SOURCE DATA

☆ ☆ ☆ ☆ ☆ ☆ ☆

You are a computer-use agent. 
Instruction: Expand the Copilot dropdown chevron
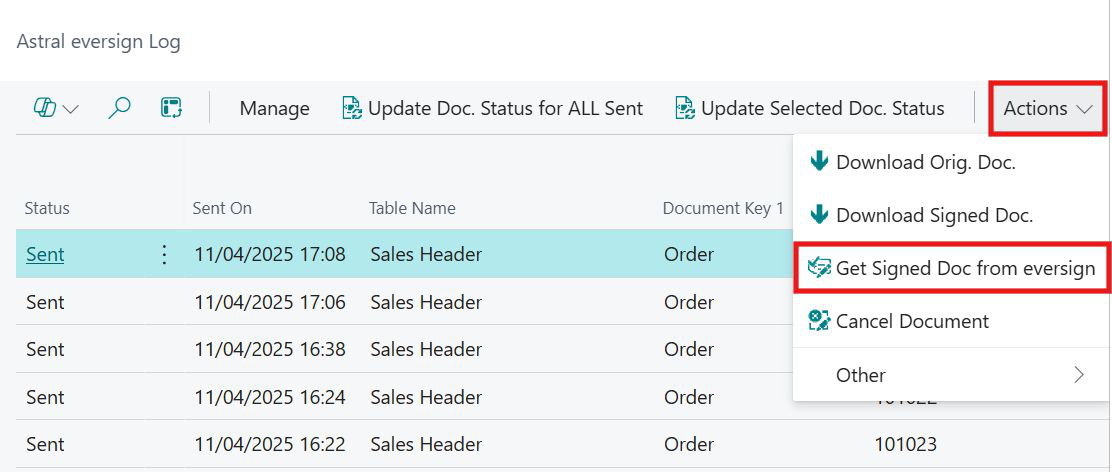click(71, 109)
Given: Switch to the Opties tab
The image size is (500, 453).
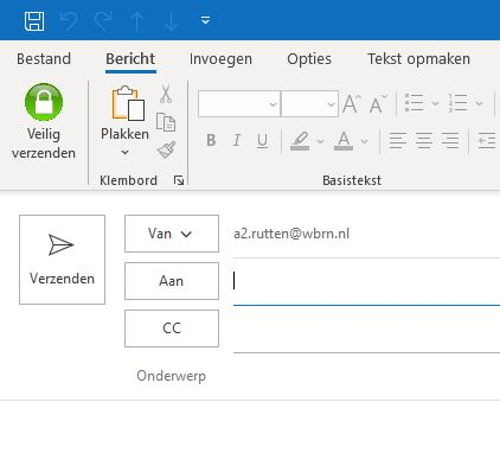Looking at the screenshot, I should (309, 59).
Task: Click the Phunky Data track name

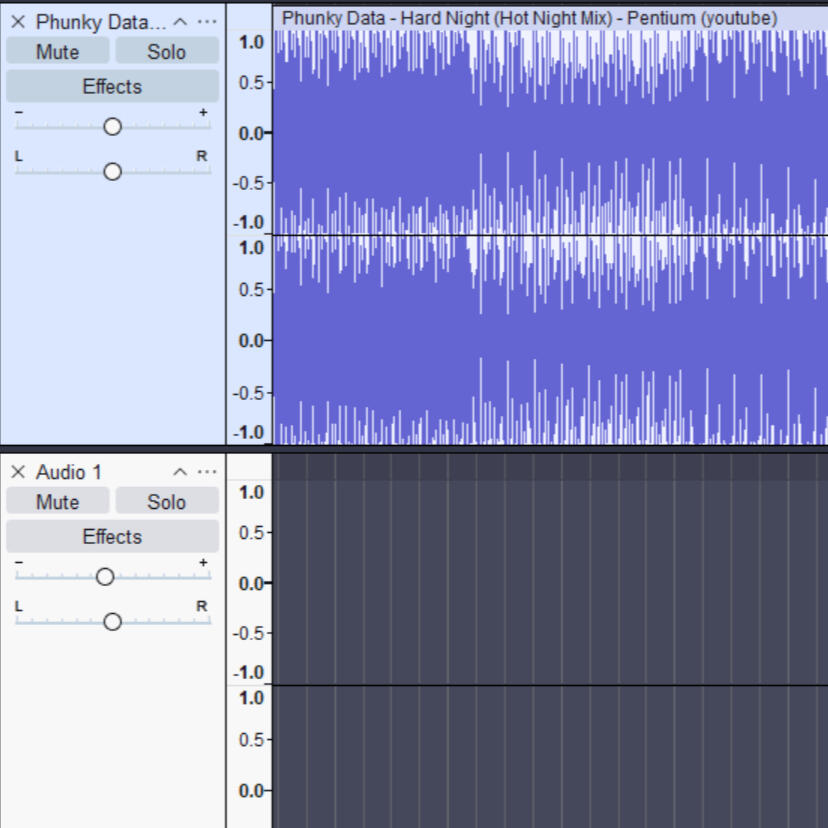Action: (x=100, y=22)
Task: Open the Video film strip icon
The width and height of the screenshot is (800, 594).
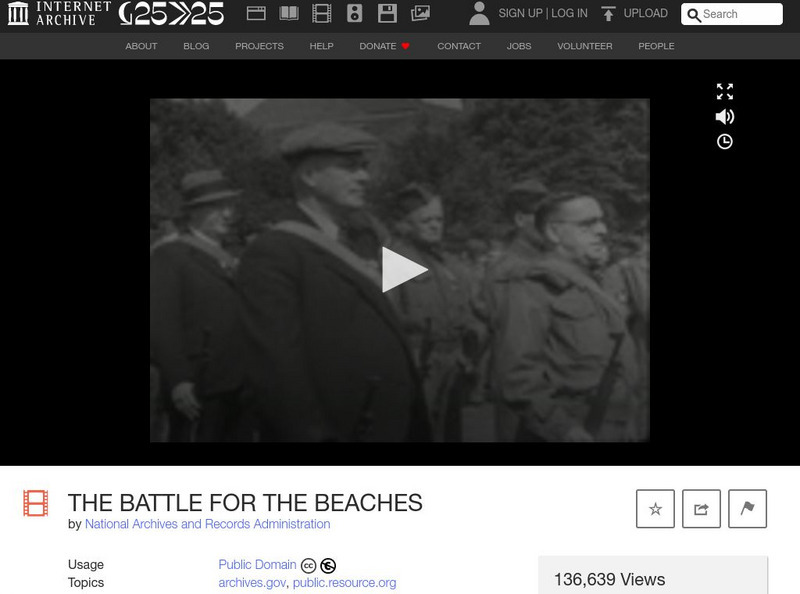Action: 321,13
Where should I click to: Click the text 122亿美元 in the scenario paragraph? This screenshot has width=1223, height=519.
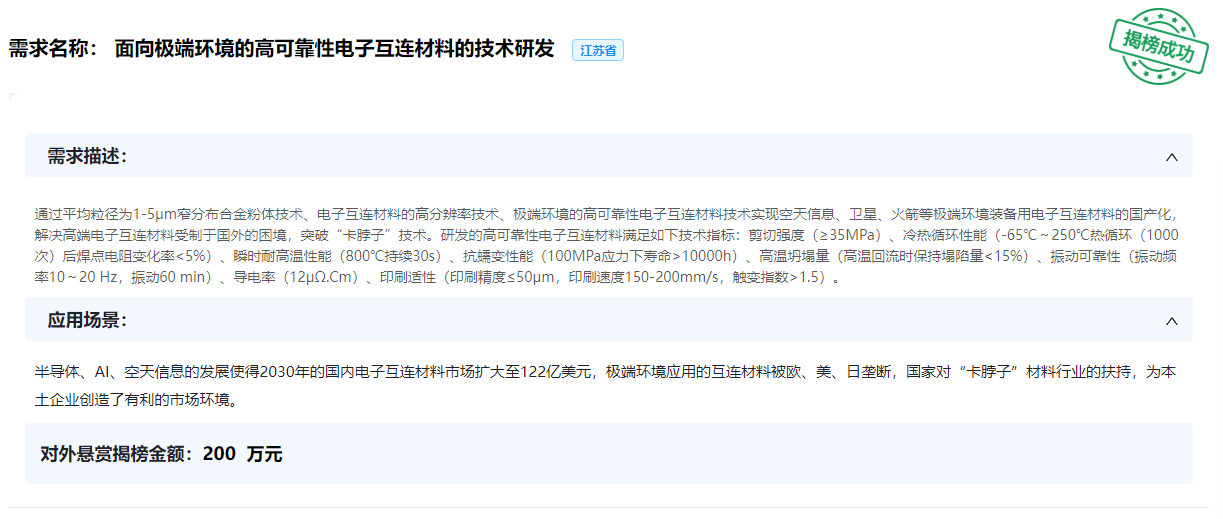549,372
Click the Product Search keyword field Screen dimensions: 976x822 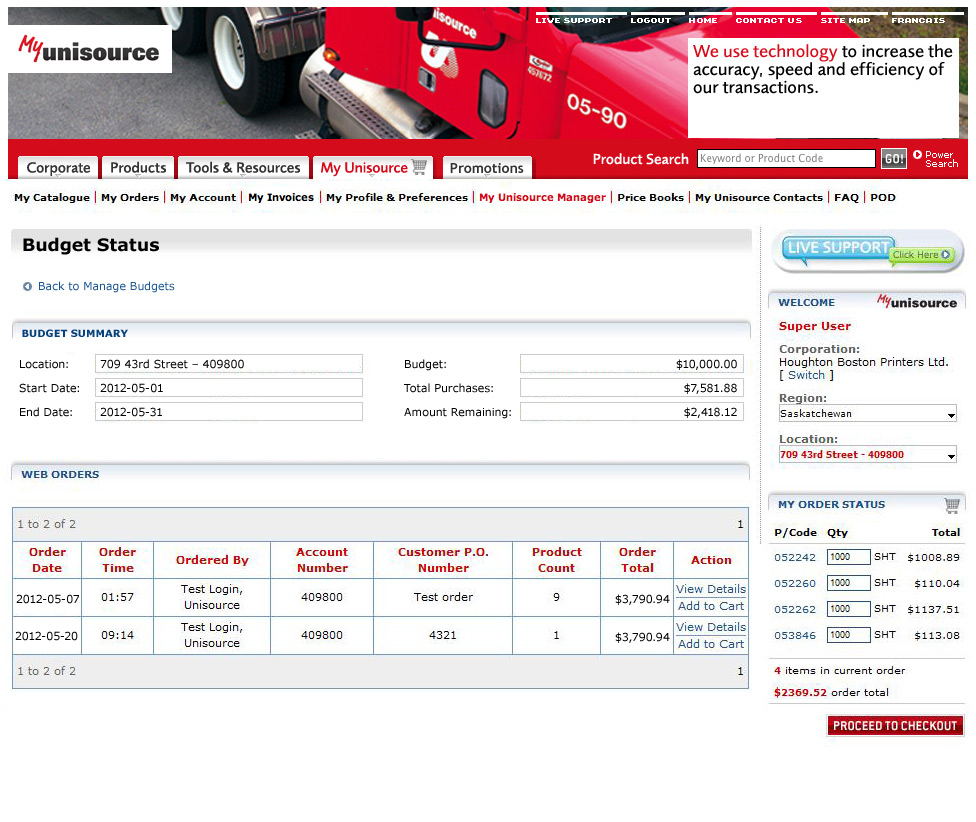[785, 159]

☆ ☆ ☆ ☆ ☆ ☆ ☆

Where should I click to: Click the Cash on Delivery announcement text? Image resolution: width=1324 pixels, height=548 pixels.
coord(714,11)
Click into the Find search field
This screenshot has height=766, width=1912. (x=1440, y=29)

☆ ☆ ☆ ☆ ☆ ☆ ☆

PROBLEM
Excluding any pictures, print exactly the lines of the listing above from the line with "Given: Switch to the Opties tab" to the line with "Task: Open the Video film strip icon", both ends included.

ANSWER BOX
Given: Switch to the Opties tab
The image size is (500, 453).
Looking at the screenshot, I should (309, 59).
Task: Click the Phunky Data track name

Action: (x=100, y=22)
Task: Open the Video film strip icon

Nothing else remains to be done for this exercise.